Ferrari, c’è un guaio in più Schumacher va piano

Benny Casadei Lucchi

In posa ricorderà anche il David di Donatello, ma in pista non ricorda più Michael Schumacher. Il quesito dunque non è se la Rossa sia competitiva (la macchina è nata bene), bensì se Schumi sia ancora Schumi. Perché i dubbi principali riguardano l’enorme tedesco, non la 248F1 dal potenziale ancora inespresso. Se per Felipe Massa il botto di sabato in qualifica resta un chiaro errore, se quello di domenica, quando è finito a sandwich tra Klien, Rosberg e Coulthard, sembra più che altro una manovra azzardata contornata da grande sfiga, non così si può dire per Michael Schumacher. Perché Felipe ha dato prova di essere veloce, grintoso, ambizioso, pur infarcendo il cammino di qualche sbavatura e Michele ha dato l’impressione di essere fuori fase. In Bahrein non ha mai provato ad attaccare Alonso, in Malesia ha recuperato posizioni lentamente e in Australia la prima volta che ha tentato un sorpasso vero è andato a sbattere.
Per cui, ora, i dubbi aleggiano sacrosanti sul kaiser Schumi e diventano più grandi proprio pensando all’incessante campagna di stampa che vede il sette volte campione del mondo impegnato in diverse pubblicità: da quella dell’acqua minerale germanica che lo ritrae come il David tutto muscoli scolpiti, a quella annunciata che lo vedrà svestito e in mutande, mutande griffate, s’intende. La maggior parte dei grandi dello sport, quando all’orizzonte iniziano a comparire i titoli di coda di fine carriera, cercano di monetizzare al massimo il crepuscolo. Non dovrebbe essere il caso di Schumi che, in sedici anni di corse sempre al top, ha messo nel salvadanaio oltre 600 milioni di euro di solo ingaggio. Però, il dubbio è lecito.
A questa riflessione va aggiunta quella contrattuale. Rinnovo o non rinnovo dell’accordo in scadenza? Perché Valentino, anche se indeciso, resta alle porte di Maranello. E anche Kimi Raikkonen è forse un cicinino più dentro: qualcuno sostiene che ormai manchino solo i dettagli. Chi non è alle porte di Maranello bensì dentro, è invece Felipe Massa che, nonostante alcuni errori, sta convincendo. Basti pensare che in Bahrein, al debutto con la Ferrari, è partito dalla prima fila, poi ha sbagliato, poi è tornato al box dove hanno pasticciato i meccanici, poi dal fondo è risalito fino a sfiorare la zona punti; in Malesia ha cambiato due motori e dall’ultima posizione è risalito fino alla quinta. In fondo, il tanto celebrato Raikkonen, da ultimo a terzo in Bahrein, aveva conquistato due posti in più. Facendo di conto, Massa fino ad oggi, ha dovuto compiere 27 sorpassi per riemergere dalle paludi del fondo schieramento. Schumi, invece, ha perso una posizione in Bahrein (dalla pole al secondo posto) e ne ha guadagnate otto in Malesia, dove negli ultimi giri non è però riuscito a passare Massa.
Questo sorpasso mancato merita l’ultimo approfondimento. In quei giri finali, in molti, praticamente tutti, nel paddock malese, erano certi che dal box ferrarista avrebbero trovato il modo di invertire le posizioni tra Schumi sesto e Massa quinto. Invece nulla.
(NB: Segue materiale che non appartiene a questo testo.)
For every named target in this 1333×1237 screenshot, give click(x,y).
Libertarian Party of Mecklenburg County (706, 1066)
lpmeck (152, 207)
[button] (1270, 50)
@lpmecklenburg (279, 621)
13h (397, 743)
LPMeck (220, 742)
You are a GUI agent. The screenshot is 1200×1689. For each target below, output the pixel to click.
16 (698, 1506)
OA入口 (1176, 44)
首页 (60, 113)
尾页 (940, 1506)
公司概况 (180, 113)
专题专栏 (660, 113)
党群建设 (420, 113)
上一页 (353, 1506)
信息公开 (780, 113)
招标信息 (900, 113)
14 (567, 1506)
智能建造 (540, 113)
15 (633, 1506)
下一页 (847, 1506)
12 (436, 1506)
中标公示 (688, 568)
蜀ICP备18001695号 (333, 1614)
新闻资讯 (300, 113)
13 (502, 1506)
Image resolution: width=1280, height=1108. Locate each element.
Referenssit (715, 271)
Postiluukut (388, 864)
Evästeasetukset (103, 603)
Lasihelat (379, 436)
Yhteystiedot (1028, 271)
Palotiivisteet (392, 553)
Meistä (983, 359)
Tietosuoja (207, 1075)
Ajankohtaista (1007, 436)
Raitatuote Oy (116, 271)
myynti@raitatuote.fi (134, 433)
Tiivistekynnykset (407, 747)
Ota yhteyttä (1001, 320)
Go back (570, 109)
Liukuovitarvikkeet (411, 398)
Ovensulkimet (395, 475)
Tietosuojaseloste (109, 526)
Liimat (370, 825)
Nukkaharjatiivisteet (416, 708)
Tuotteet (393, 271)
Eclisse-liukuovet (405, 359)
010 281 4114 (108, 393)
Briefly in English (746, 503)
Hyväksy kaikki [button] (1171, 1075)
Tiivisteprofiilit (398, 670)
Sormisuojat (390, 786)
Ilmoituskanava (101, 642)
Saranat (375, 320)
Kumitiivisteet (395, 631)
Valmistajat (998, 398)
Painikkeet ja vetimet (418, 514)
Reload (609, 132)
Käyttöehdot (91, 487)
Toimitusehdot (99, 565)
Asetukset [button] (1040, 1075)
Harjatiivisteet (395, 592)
I maligni hanno subito detto che la presenza, accanto a Massa, di un manager influente a Maranello come il figlio di Todt, Nicolas, avesse avuto il suo effetto. Mica vero. Molto più probabile che in quel modo, il team abbia invece mandato un messaggio a kaiser Michael: caro Michele, qui di indispensabili non ce ne sono più. Vuoi rinnovare o no questo contratto?